Cool off completely. Slice and serve as explained above.
Serves 4-6

PS. Please don’t douse it in sauce. If you must have something red with it, serve the meatloaf with a mound of cherry tomatoes dressed in fruity olive oil piled over toasted crusty bread. Or over mashed potatoes. I promise it will be perfect as it is.

the beautiful slices
the beautiful slices



  1. STUNNING – absolutely gorgeous – delicious, nutritious and economical! You are singing my song. No easy task to get it to present to perfectly, either! Bravo, Letizia! Cannot wait to try it!

  2. Valerie, thank you for being ever so kind! Indeed it’s looks great and it’a family recipe through and through. However it’s not difficult to make it looking good as long as one is patien and slices it when is at room temperature. Way easier than a French terrine!

  3. What a fabulous idea to incorporate the veggies within the meatloaf itself! It is a winter favorite and staple in my household; always love to hear new variations. PS for those who truly insist on the addition of tomato for flavor, I have recently played with adding tomato paste and red wine to the meatloaf itself, saving some to spread over the top. Very tasty!!!

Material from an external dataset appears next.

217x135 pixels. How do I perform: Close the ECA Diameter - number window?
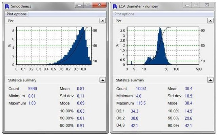pyautogui.click(x=207, y=5)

  4. I made this last weekend and it lasted the entire week. And was more and more delicious every day. Definitely adding this to the permanent rotation.

    • ciao Rebecca, thank you for your comment about the meatloaf, I am happy to know you liked it! You can also make seasonal variations using different vegetables. Asparagus or artichokes are always a success here in our home.